Le cheminement vers un diagnostic de TSA et au-delà n’a rien d’un conte de fées. Pourtant, c’est l’univers que j’ai choisi, pour vous raconter la façon dont moi j’ai vécu ce voyage intérieur, des questionnements à l’acceptation, et les secousses émotionnelles que cela a généré en moi.

Plume de Bleuet

Pour lire la première partie du conte : ≪ Un cri de vérité, déposé sur le papier ≫
Et la deuxième partie : ≪ un cri de vérité, déposé sur le papier, partie 2 ≫

Elle respira, lentement, profondément, essayant de se préparer à affronter cette réalité que personne, pas même elle, n’avait voulu voir jusqu’ici. Elle tremblait, elle avait froid, et l’humidité ambiante lui donnait la chair de poule. Au loin, un petit bruit doux et mélodieux, rassurant, résonnait délicatement. Elle ne savait pas depuis combien de temps elle était là, des heures, des jours, peut-être des mois, mais elle sentit qu’enfin, elle avait la force nécessaire en elle pour ouvrir les yeux, et faire face à son reflet.

Ses paupières se soulevèrent petit à petit, tout doucement, tant elle craignait d’être aveuglée par la lumière, mais le miroir avait disparu. Tout était noir. Une peur irrépressible l’envahit : pas un seul petit rai de lumière pour se repérer, c’était comme si ses yeux ne fonctionnaient plus. Elle sentit le sol, dur et froid, sous ses pieds. Elle se leva et manqua de tomber, déséquilibrée par toutes ces aspérités. Elle se retourna et se cogna l’épaule. Où était-elle ?? Elle laissa glisser ses mains sur le sol, à la recherche de sa loupe. La roche était dure, douce, et tranchante à la fois : elle savait que si elle glissait, si elle tombait, elle ne se relèverait pas.
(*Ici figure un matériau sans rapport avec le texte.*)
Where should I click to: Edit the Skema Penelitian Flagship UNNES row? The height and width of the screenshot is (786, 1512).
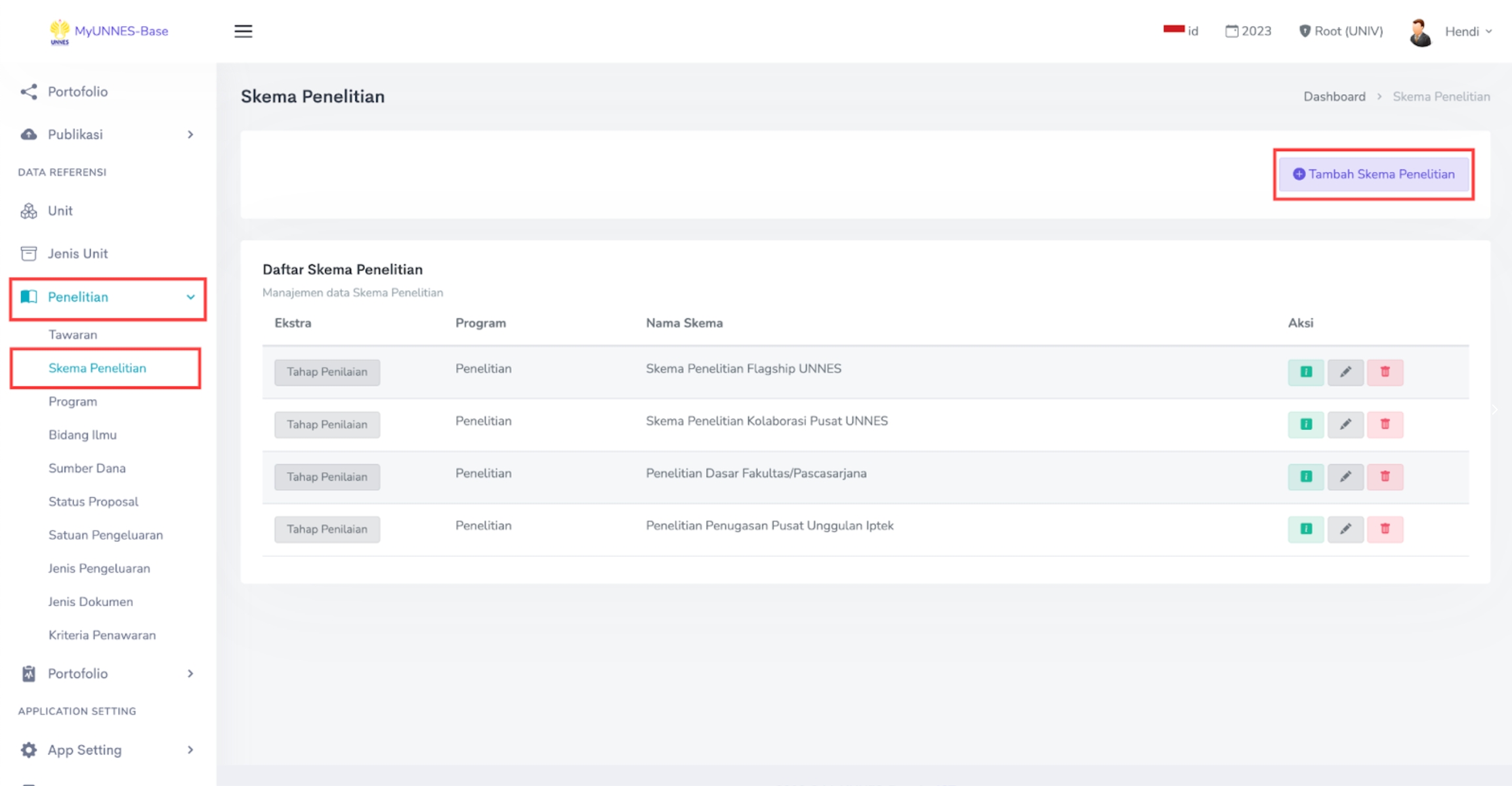pos(1345,372)
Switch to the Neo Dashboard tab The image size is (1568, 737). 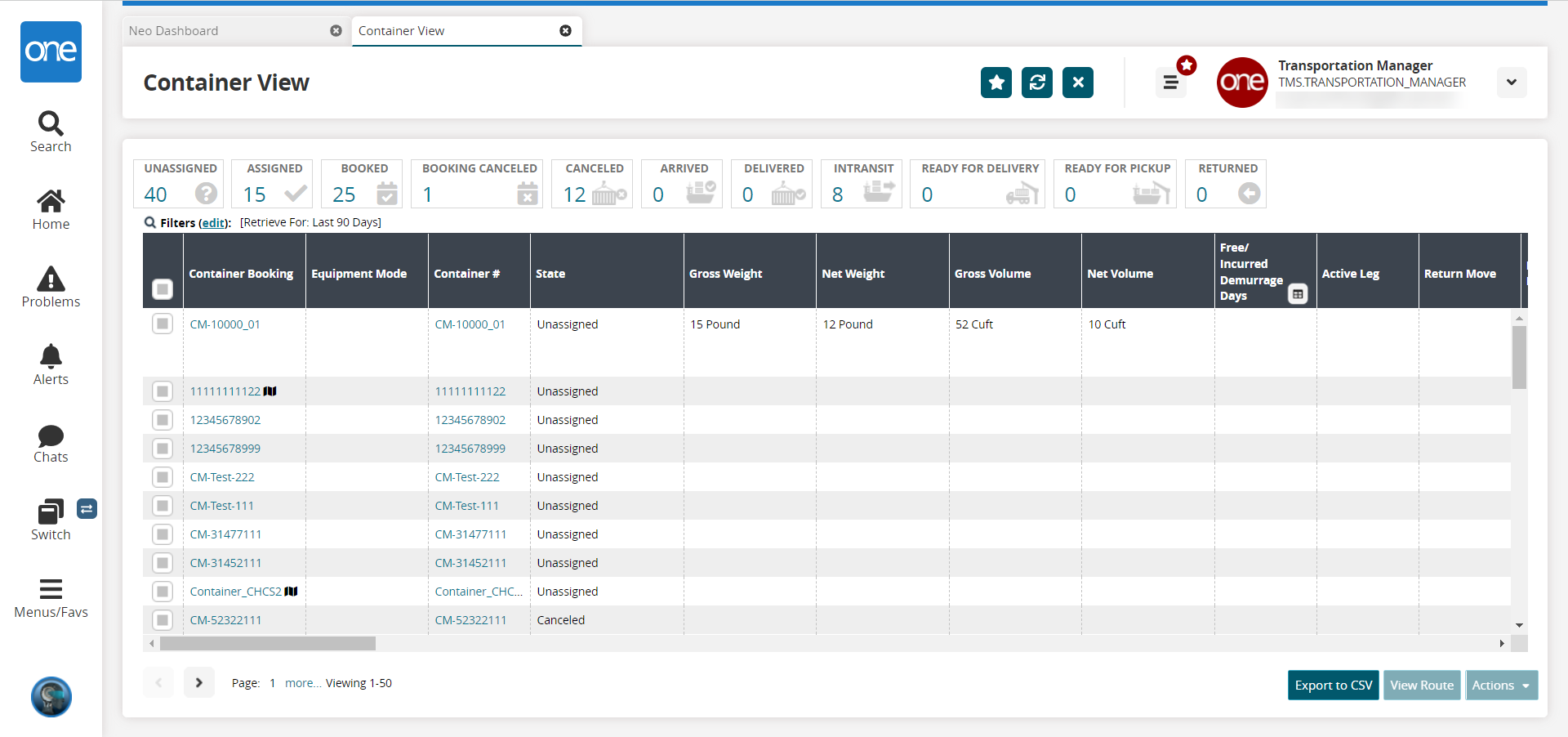[174, 31]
Elle avança prudemment, de quelques pas, se laissant peu à peu envahir par les odeurs, les sons, le froid, la moindre petite perle de lumière… Et ses émotions l’assaillirent à nouveau : la tristesse, le désespoir à l’idée d’être à jamais enfermée dans le noir, la peur, la terreur à l’idée de revoir un jour la lumière et de devoir alors faire face à son reflet. Elle marcha ainsi pendant des jours, à tâtons, ramassant au passage les roches sur lesquelles elle trébuchait, celles qui la déséquilibraient, et griffant son corps contre les parois, jusqu’à ce que la lourdeur, le poids de toute cette accumulation, et les douleurs, deviennent tellement insupportables qu’elle ne pût pas faire un pas de plus. Alors elle s’assit, se demandant si elle aurait la force de se relever un jour, et prit la décision de ne plus fermer les yeux, craignant sinon de ne plus jamais réussir à les ouvrir. Avec l’aide de la psy, elle pansa ses plaies et déposa quelques roches sur le sol, puis elle reprit sa route.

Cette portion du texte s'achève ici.